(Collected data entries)

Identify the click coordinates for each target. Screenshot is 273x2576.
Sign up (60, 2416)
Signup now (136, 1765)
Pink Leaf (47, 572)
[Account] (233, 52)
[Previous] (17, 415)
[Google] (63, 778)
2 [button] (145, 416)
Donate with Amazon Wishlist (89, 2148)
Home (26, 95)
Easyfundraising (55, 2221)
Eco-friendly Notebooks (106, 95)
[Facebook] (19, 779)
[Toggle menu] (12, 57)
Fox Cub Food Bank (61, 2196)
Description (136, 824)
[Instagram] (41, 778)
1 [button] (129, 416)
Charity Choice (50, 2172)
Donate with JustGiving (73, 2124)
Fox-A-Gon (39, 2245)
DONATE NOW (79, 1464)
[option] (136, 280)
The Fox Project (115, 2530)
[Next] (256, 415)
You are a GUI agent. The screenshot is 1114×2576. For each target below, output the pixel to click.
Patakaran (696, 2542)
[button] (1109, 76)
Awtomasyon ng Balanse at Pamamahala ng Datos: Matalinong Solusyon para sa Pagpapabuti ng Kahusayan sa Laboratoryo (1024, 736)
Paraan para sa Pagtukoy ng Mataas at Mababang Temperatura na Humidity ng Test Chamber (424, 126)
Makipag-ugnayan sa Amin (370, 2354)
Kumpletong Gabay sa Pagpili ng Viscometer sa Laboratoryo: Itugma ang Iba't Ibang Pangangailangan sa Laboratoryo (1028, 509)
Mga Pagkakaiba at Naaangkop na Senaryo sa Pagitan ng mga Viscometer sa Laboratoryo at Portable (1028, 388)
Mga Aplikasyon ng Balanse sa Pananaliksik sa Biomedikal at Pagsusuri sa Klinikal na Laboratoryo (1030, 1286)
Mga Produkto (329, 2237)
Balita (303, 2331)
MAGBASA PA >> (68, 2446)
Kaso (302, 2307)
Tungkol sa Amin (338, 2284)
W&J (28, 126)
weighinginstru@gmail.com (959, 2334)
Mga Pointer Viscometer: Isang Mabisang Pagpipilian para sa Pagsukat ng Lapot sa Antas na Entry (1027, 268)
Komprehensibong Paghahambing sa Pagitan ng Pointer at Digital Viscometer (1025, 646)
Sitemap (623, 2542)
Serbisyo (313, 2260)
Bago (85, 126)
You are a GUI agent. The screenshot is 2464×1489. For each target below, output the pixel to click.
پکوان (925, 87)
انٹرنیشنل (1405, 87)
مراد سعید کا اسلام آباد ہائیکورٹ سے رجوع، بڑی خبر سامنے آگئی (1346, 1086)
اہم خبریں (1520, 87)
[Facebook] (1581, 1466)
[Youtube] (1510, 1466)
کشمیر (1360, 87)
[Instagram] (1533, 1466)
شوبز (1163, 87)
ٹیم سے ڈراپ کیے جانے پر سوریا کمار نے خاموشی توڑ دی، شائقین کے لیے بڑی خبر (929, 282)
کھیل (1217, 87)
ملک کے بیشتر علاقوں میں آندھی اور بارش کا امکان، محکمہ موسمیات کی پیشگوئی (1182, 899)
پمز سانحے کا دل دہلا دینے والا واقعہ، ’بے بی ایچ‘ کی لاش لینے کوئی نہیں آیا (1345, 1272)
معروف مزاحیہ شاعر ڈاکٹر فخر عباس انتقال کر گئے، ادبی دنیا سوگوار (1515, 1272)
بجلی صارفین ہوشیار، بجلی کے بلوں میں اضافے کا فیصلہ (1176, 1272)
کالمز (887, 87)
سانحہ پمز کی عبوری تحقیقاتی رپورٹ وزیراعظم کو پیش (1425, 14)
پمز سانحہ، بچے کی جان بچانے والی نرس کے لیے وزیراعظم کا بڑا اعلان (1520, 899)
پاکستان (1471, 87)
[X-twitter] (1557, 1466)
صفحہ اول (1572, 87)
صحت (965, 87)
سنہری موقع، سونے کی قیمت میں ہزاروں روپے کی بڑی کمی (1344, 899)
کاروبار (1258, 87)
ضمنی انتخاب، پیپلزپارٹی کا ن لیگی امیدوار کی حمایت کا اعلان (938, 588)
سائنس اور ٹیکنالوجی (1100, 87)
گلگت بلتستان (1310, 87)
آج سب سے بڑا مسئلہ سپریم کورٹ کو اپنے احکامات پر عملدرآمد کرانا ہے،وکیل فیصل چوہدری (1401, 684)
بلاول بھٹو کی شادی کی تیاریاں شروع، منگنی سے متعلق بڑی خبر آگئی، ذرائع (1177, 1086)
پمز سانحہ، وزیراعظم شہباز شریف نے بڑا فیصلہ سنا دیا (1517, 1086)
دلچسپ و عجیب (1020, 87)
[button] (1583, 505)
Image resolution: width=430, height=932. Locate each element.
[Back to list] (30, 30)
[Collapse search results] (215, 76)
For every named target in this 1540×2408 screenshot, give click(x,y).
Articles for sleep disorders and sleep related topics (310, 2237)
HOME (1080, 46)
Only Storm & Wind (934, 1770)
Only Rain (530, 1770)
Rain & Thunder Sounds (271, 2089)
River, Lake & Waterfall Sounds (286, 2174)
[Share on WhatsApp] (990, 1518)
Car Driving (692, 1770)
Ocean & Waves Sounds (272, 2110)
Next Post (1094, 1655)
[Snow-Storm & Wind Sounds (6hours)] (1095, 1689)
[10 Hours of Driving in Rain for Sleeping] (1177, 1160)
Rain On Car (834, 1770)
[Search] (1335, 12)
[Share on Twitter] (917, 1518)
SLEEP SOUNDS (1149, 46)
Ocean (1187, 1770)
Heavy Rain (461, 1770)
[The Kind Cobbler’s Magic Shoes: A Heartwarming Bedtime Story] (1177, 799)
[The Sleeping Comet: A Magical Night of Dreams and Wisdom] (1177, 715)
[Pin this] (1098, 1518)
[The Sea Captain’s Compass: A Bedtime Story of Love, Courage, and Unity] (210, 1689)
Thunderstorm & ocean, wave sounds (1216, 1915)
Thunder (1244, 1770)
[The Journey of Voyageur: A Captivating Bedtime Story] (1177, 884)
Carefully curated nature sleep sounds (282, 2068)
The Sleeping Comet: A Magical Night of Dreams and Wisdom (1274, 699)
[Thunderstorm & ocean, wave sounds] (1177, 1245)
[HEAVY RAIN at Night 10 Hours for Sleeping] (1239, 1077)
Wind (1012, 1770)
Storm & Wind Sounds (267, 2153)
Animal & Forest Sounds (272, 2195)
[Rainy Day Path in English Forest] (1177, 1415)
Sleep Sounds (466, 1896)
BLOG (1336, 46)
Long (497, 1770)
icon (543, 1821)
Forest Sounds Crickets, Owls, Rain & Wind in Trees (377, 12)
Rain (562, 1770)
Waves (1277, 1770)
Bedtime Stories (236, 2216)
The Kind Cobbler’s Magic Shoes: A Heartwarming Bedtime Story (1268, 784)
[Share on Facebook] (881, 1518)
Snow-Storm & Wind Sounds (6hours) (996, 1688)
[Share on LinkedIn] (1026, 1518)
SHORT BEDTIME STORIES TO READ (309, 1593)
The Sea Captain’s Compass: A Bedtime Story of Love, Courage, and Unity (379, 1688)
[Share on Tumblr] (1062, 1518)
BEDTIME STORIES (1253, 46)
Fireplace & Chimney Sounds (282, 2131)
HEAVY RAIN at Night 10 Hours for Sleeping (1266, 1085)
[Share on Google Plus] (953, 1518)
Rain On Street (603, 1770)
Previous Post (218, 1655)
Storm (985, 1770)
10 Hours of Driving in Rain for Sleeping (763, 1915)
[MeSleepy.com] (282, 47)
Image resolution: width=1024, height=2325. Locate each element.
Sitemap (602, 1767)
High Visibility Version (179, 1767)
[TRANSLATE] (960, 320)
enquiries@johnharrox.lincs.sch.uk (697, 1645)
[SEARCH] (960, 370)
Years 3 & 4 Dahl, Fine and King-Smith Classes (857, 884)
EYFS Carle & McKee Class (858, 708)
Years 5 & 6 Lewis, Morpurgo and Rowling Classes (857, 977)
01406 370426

■ Your task
Using the data above, repeat exactly the lines that begin at the line with "Mga Aplikasyon ng" and end at the line with "Mga Pointer Viscometer: Isang", both ends included.

■ Task solution
Mga Aplikasyon ng Balanse sa Pananaliksik sa Biomedikal at Pagsusuri sa Klinikal na Laboratoryo (1030, 1286)
Mga Produkto (329, 2237)
Balita (303, 2331)
MAGBASA PA >> (68, 2446)
Kaso (302, 2307)
Tungkol sa Amin (338, 2284)
W&J (28, 126)
weighinginstru@gmail.com (959, 2334)
Mga Pointer Viscometer: Isang Mabisang Pagpipilian para sa Pagsukat ng Lapot sa Antas na Entry (1027, 268)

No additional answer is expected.